I have put much of the book on this website. I started because several chapters describe the early roots of our family history in Oregon. I kept going because I found many of the chapters from this perspective on the early settlers and the history of Oregon to be quite interesting.

Table Of Contents

This book was originally published in 1912 by The Neale Publishing Co. If you are interested in a copy, search at Powell's Books.

Fifty Years in Oregon

BY T. T. Geer, formerly Governor of Oregon, and one of her native sons



Before leaving for Ohio I had decided to employ a day or two after the campaign was over in visiting my father’s birthplace, which I knew was somewhere near London, in Madison County. He was born there in 1828 and was twelve years old when his father moved to Illinois. Thousands of times I had listened with great interest as he related his boyhood experiences, and had always entertained a longing to see the old farm. This, it appeared, was my opportunity and I decided to make the most of it.

I was most agreeably surprised, therefore, upon reporting to Republican headquarters soon after arriving at Columbus, to discover that the third place assigned me in the campaign was London, and an afternoon meeting at that. The meeting was held in an old skating rink, of ample dimensions, which was filled to its utmost capacity. Several persons explained to me, with pardonable pride, that McKinley had often during the last twenty years spoken in that same building.

I opened my speech by saying that, although a native Oregonian, I felt at home in Madison County, Ohio, for the reason that my father was born there seventy-three years before. This announcement put me on good terms with the people, and I added that I would deem it a personal favor if, at the close of the speech, those in the audience who could tell me where the old Geer farm was located would remain long enough to give me that information.

When the meeting adjourned, at least a dozen people, both men and women, began to make their way through the crowd toward the platform. Each one of them knew exactly where it was, though more than sixty years had elapsed since my grandfather lived there. Finally, one man said he had seen the present owner in town that day. After a little search he was found and the county committee at once placed a carriage at my disposal for the following afternoon. My next appointment, luckily, was for the evening of the next day, thus giving us ample time for this most pleasant visit.

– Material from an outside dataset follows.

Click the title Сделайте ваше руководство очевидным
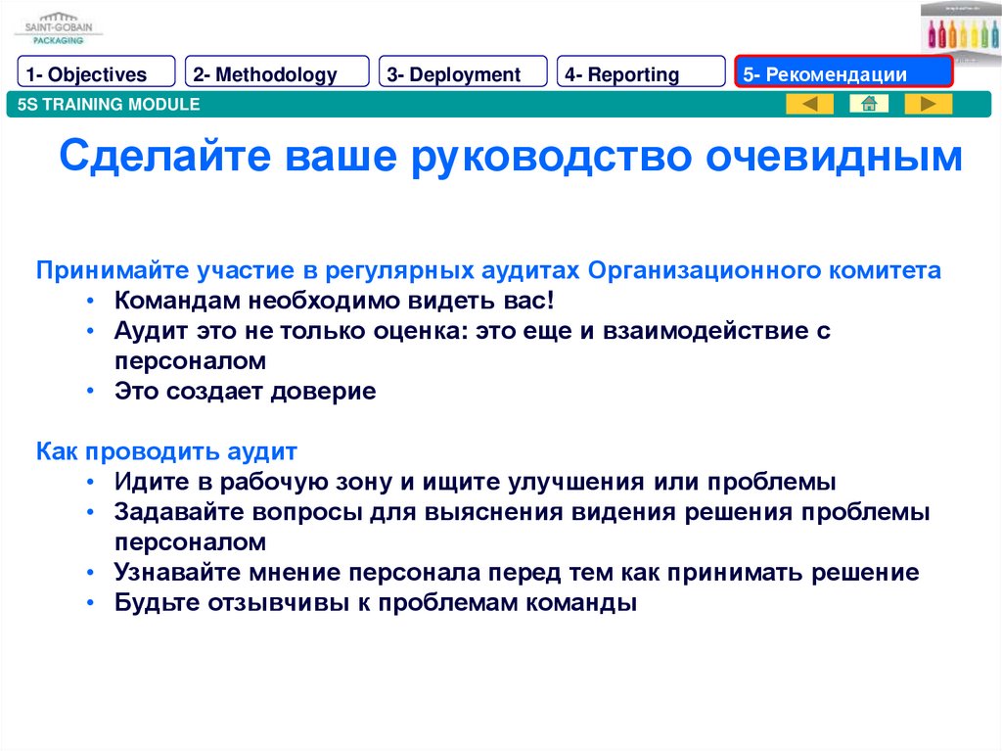The height and width of the screenshot is (751, 1002). [x=510, y=157]
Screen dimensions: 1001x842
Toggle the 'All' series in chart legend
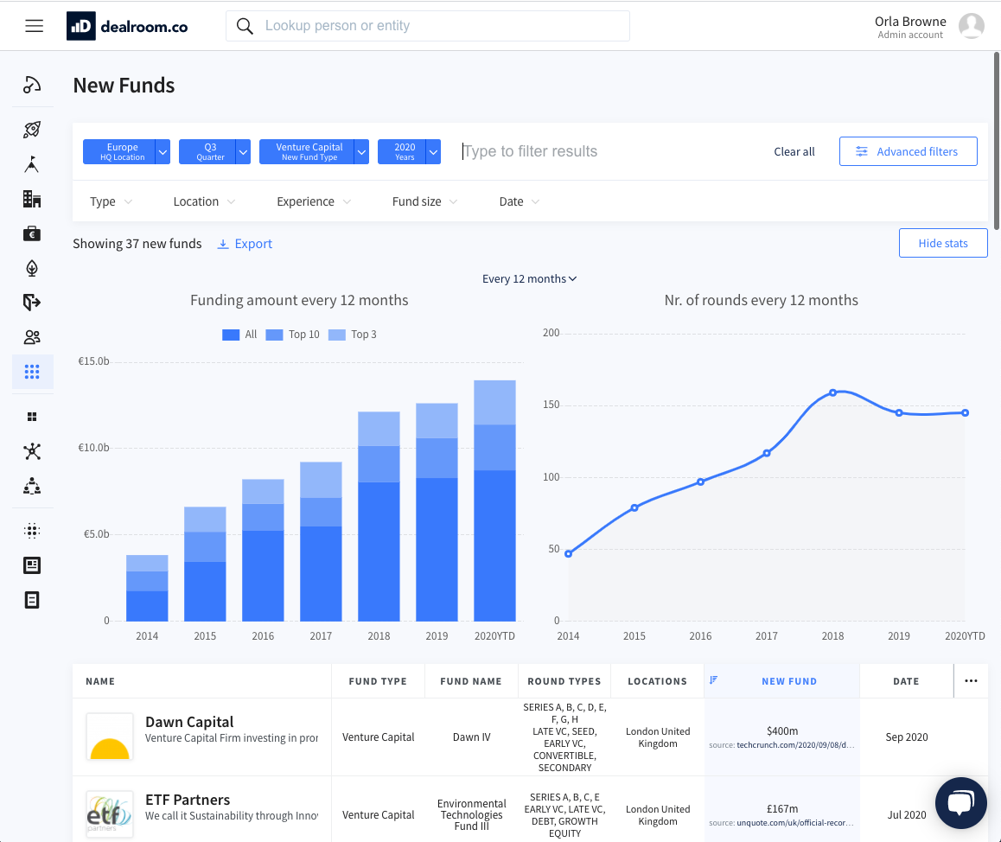(x=239, y=335)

There have been few happier days in my life than the one on which I visited the birthplace of my father. It was a most delightful October day and the autumn foliage of the Ohio forests was at its loveliest. I imagined I could see my father, with his brothers and sisters, as they were living in that by-gone time, knowing nothing then of the great land on the far-away Pacific Coast to which they were destined to go later on and in the development of which they were to do their part as brave pioneers. Ohio is a beautiful state in the autumn — if you don’t stay there too late — and the woods at that time of the year are delightfully attractive. We traveled along one country lane where, for a quarter of a mile, plank fences on either side of the road were constructed of walnut lumber. Our driver explained that it had been built thirty years before, but that at that time a walnut tree was worth a small fortune; that the year before a representative of an Eastern manufacturing concern had been through that part of the country buying every old walnut stump he could find in the woods or pastures, some of them bringing as much as forty dollars. Their roots, he said, would be followed until they were no more than two inches in diameter.

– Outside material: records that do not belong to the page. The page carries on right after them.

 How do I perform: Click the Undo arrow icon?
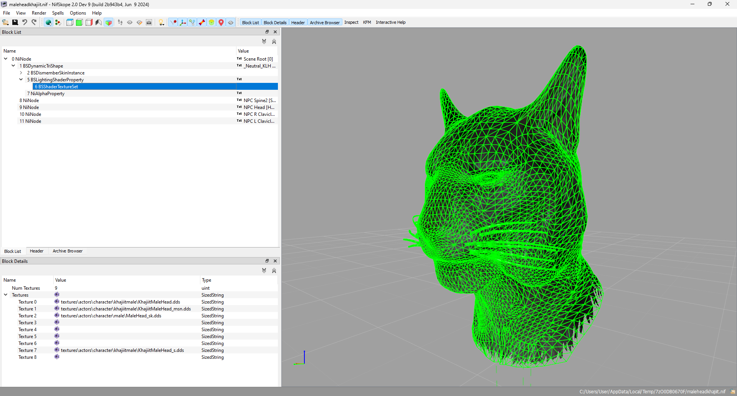(x=25, y=22)
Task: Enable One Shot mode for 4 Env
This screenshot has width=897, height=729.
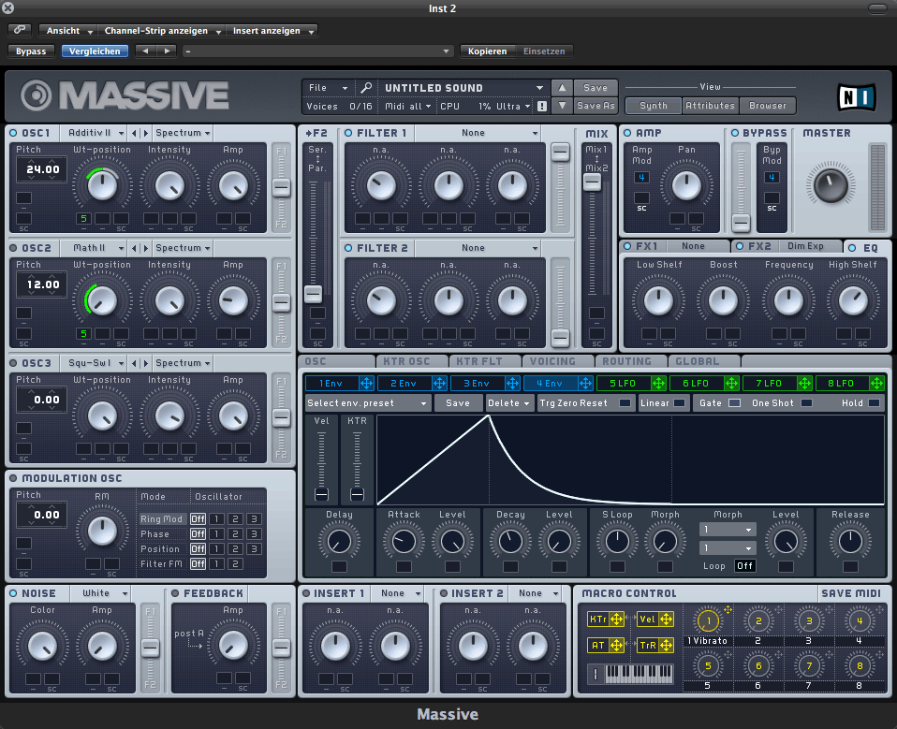Action: [806, 402]
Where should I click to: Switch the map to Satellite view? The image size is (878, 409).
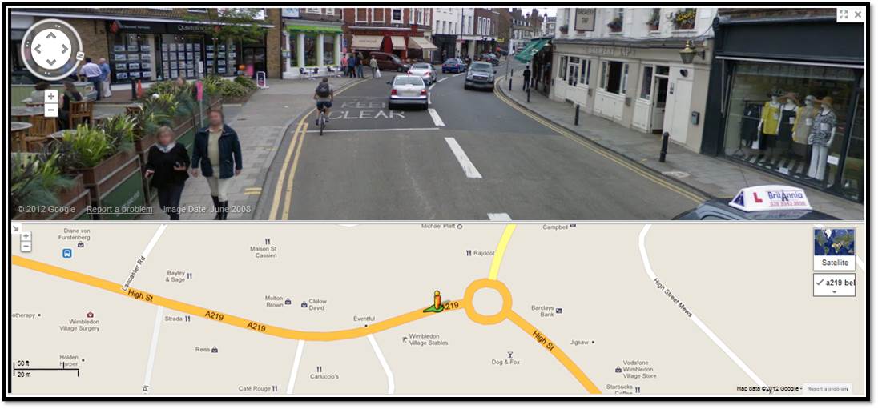(x=834, y=248)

When my father was a boy in Ohio, every member of the family who was large enough had to work in the walnut timber, burning logs and digging stumps, in order that the land might be cleared for agricultural purposes. Conservation of natural resources was not then a burning question, though the destruction of the walnut timber was! The house built by my grandfather in 1836 was still standing when the present owner purchased the farm some twenty years before, but was burned the next year.

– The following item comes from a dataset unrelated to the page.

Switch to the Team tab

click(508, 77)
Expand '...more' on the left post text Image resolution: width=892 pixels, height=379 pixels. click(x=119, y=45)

The one standing in 1901 had been built immediately back of the one destroyed and the foundation of the latter, consisting of large, flat stones at each of the four corners, had never been disturbed. They were just even with the top of the ground and were partly covered with blue grass. I could almost imagine they were speaking to me, as I saw in my fancy, my grandfather or some of the “boys,” placing them there during the summer that Martin Van Buren was elected President of the United States.

But the identical log barn my grandfather built was still there and doing daily service. As we drove past it there was an enormous Poland China sow stretched out in the shade of a shed, vigorously scratching fleas, the outcome of the contest being in apparent doubt. And the barn looked every day of its age.

I went to the spring under the hill, fifty yards from the house, and drank from it. Overshadowing it stood a huge hickory tree which had sheltered my father in his boyhood years. It is well to remark, in passing, that nearly every farmhouse I have seen in the Mississippi Valley States is built at least fifty yards away, often twice as far, from the spring which supplies the family with water — and the water is always to be carried up hill! The law of gravitation seems never to have been discovered by the benighted people in those sections of our country.

The daughter of a man named Willard, who owned the farm joining that of my grandfather in the days he lived in Ohio, became the wife of Ralph C. Geer, who for fifty years was a well-known farmer of the Waldo Hills. Willard’s son owned the place when I was there, a man then seventy-five years of age. He was my father’s playmate, of whom I had heard him speak thousands of times. I stopped a few minutes at the Willard farm and found the old man out in a woods pasture trimming the limbs from the young hickory trees, for the purpose, he said, of forcing them to grow straight enough to be sold later for wagon spokes. His hair and beard were snow-white and he had never been out of the State of Ohio more than a month, all told, in his life.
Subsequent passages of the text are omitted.